I really wanted to play the name game with Mackin Ink (I love the ones she has suggested for Mrs. French & the Lil Bee). She comes up with some killer girl names. Karey.…do you have any good boy names up you’re sleeve? Say you do.

PS – so the video is of my favorite big boy. I had no idea he could do this or that he was doing this in the house. But I love it…
So here is to boys!!!!!!
xoxo
By

Responses

  • MissPosy
    Commented on January 9th, 2011 at 11:23pm

    Ha! I remember doing that as a kid.. Oops.

  • Linda
    Commented on January 9th, 2011 at 11:59pm

    "In fact, I had some major crazy thoughts. Like, "Now I'm going to have to adopt a Chinese girl." And …."maybe I should adopt one now and raise the babies as twins!"

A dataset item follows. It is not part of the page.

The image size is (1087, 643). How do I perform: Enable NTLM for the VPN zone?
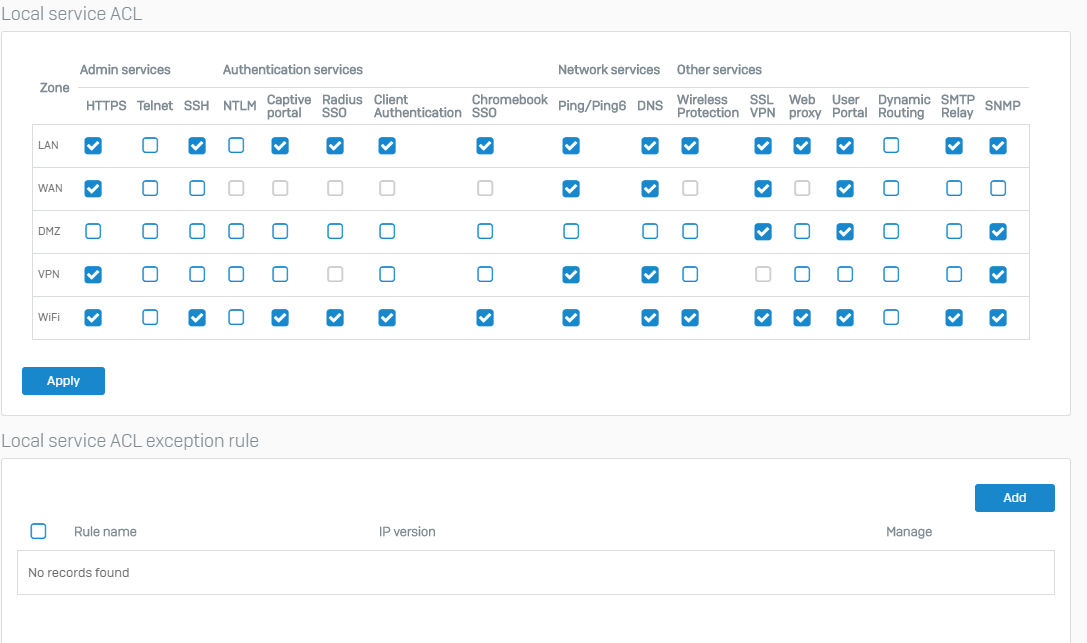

    Ouch. Umm, yeah…as an adoptee, I can say those are some crazy thoughts- but sadly, many adopt girls just for that reason.

    I was a little disappointed when I found out my last baby was a girl, after having 2 previously. My husband is a "man's man", lol. But, now he has 3 princesses to dote on him, and whom always seem to get him to see that I am wrong, lol.

    Congrats on your new baby!

  • Melissah
    Commented on January 10th, 2011 at 12:05am

    I just discovered you blog & loved it. I'm an interior designer from Melbourne, Australia & I found it very inspiring. Blogging is all new to me but I have just set up my own blog
    scrapbook-melissah.blogspot.com
    You may like to check it out because I had so much fun doing it. It's got a bit of everything fashion, interiors, food, travel spots – hopefully you will find something in there that you like.
    Thanks for providing me with such great entertainment!
    Cheers
    Melissah

  • Karena
    Commented on January 10th, 2011 at 12:10am

    Wonderful site! My brother Joe, who is a Man's Man has three girls he adore them all!

    I do have A Great New Giveaway from Blydesign! Come and enter!

    xoxo
    Karena
    Art by Karena

  • la la Lovely
    Commented on January 10th, 2011 at 12:10am

    Linda- sorry maybe I should have expounded more. those weren't totally random crazy thoughts. i've always thought about adopting a little chinese girl. I think it would be an amazing thing to do. Now that I'm going to have 4 children, I'm not sure I could handle 5. But my husband and I still keep talking about it as a possibility down the road.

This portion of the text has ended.